Ich bin Fußballlehrer, verfolge das Geschehen, bringe mich aber momentan nirgendwo ein. Ich besuche Spiele, zuletzt Bayern gegen Gladbach in der letzten Saison. Da hatte mein Sohn Physik-Doktorprüfung in Garching. Jetzt geht er nach Amerika, er hat eine Chinesin geheiratet. Ich habe gute Freunde in München, bin immer wieder da, nutze das oft für einen Abstecher ins Stadion und werde erstklassig vom FC Bayern verwöhnt.
Zu wem haben Sie Kontakt?
Das ist egal, mit wem ich spreche, wen ich treffe. Alle sind offen, freundlich, interessiert. Man kennt mich noch.
Waren Sie mal wieder an der Säbener Straße?
Vor zwei Jahren. Hat sich einiges verändert. Aber trainiert wird letztlich auf dem Platz. Der Unterschied zu früher ist, dass bei uns 500 statt 5000 Leute zum Training kamen.

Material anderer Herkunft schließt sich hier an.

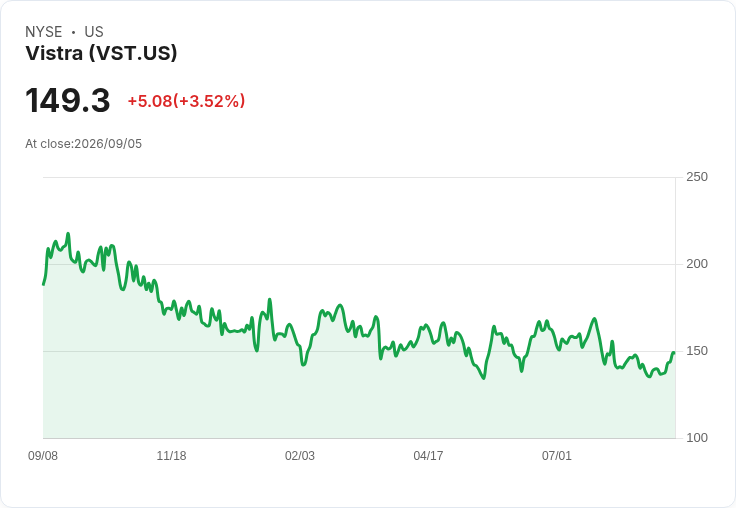The image size is (736, 508).
Task: Click the chart line's starting leftmost point
Action: 44,284
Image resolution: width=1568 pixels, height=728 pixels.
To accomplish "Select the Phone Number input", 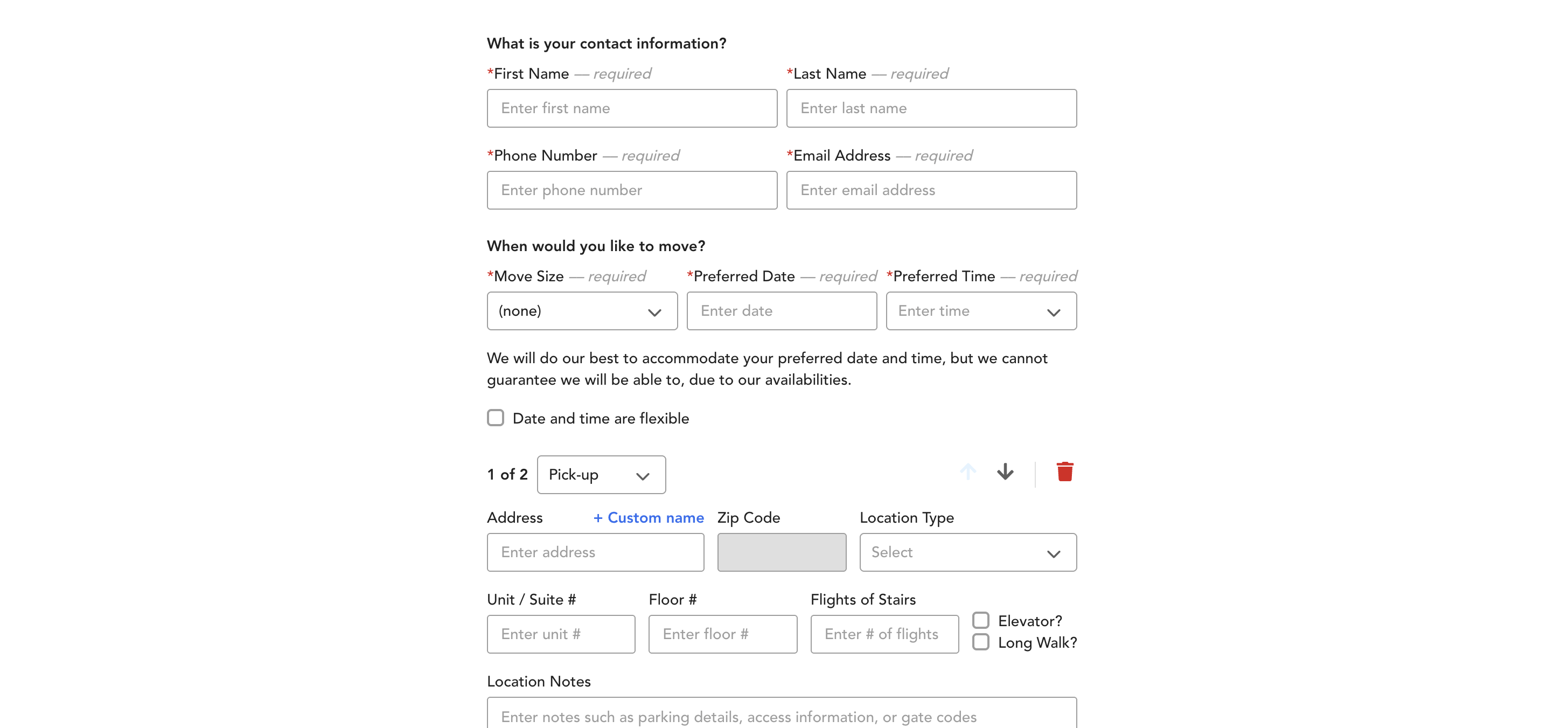I will coord(631,190).
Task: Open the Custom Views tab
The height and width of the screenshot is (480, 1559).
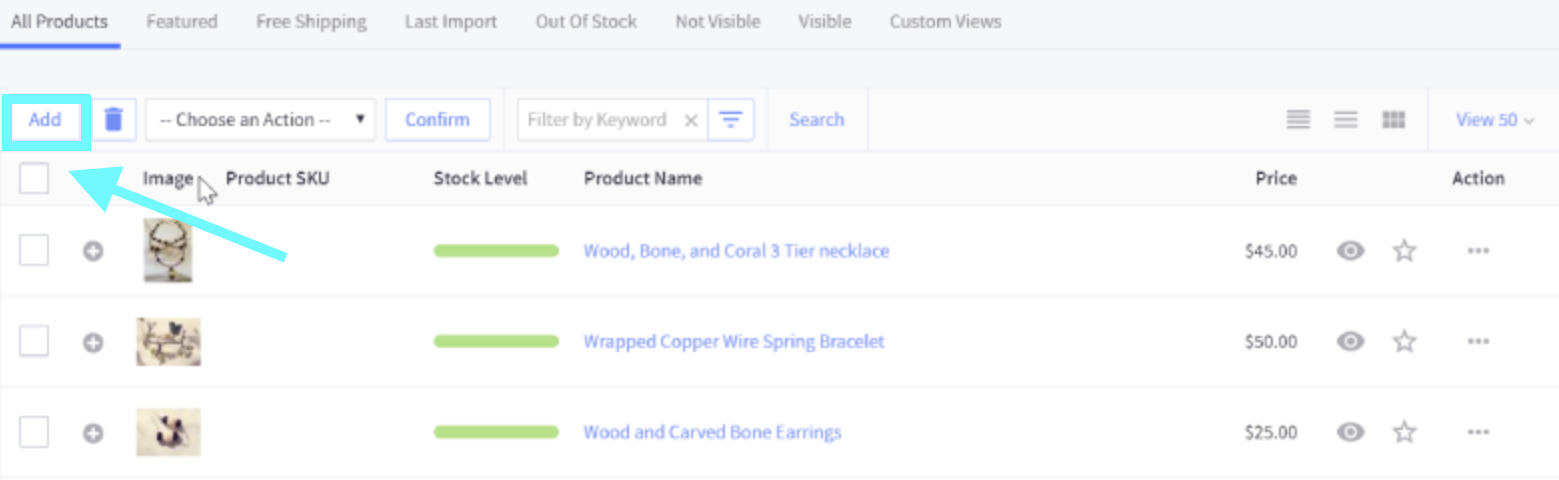Action: tap(945, 22)
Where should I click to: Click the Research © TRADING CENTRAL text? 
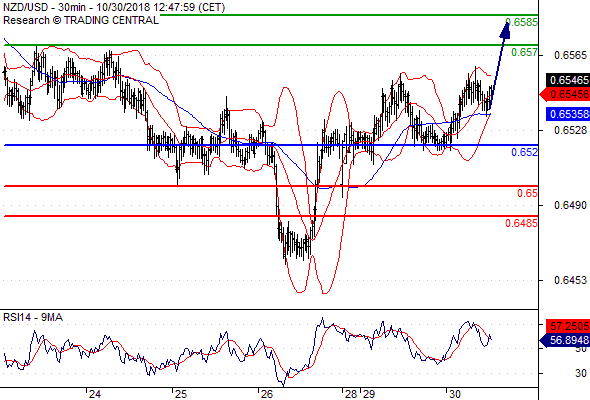click(81, 20)
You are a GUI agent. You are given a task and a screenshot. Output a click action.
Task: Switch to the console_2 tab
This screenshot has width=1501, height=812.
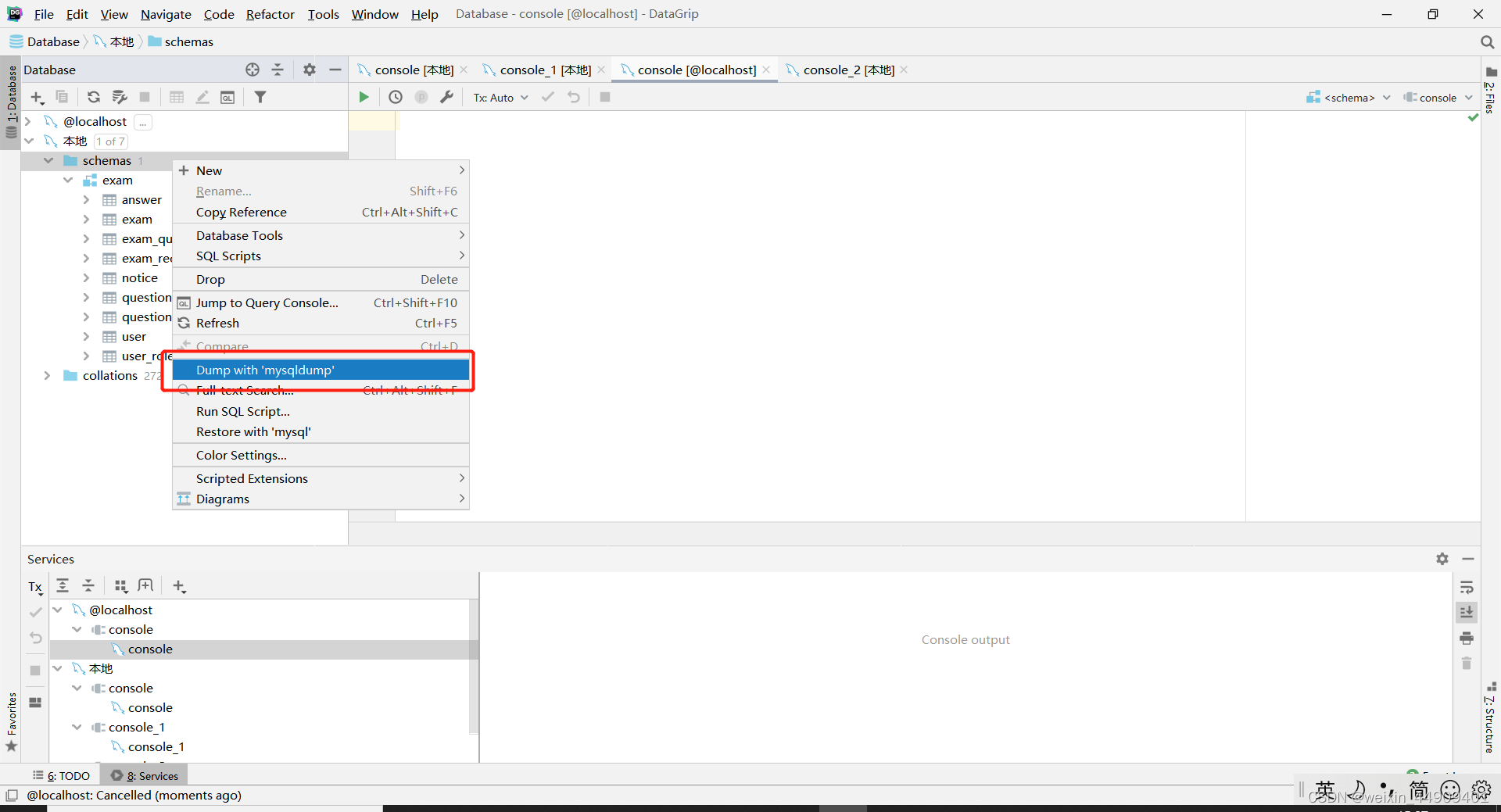pos(848,70)
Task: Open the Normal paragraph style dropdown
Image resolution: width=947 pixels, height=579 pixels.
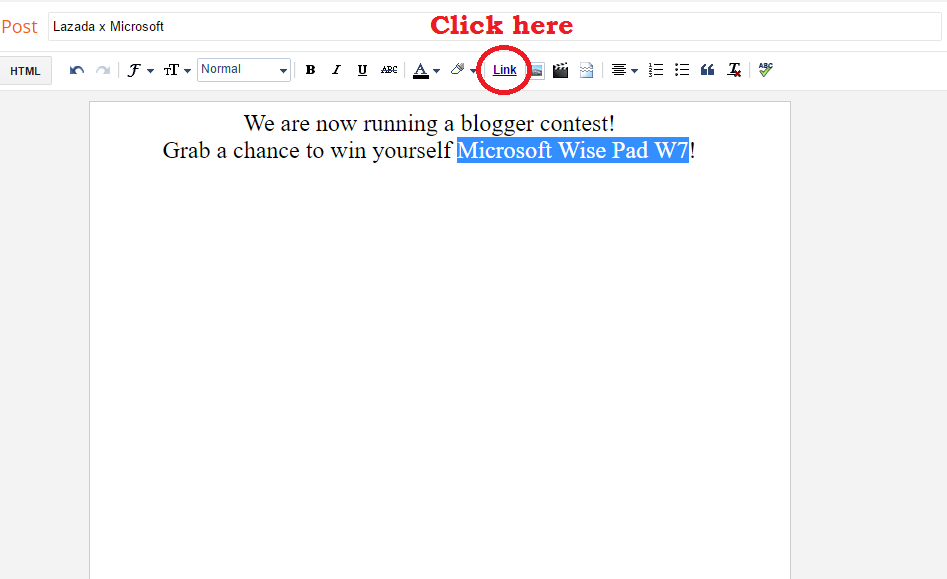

Wie haben Sie in den 70ern und 80ern die Duelle Gladbach gegen Bayern erlebt?
Besondere Spiele, klar. Zwei Teams auf Augenhöhe. Aber es ist ein Unterschied, ob man Top-Leistungen in Madrid, Mailand und München bringt – oder in Gladbach, Santander oder der italienischen Provinz. Das war auch bei mir so: Oft waren die Leistungen gleich gut, wurden aber anders, also besser vermarktet.
Damals ging die Meisterschale zwischen Gladbach und Bayern hin und her. Wann und warum konnten die Münchner sich absetzen?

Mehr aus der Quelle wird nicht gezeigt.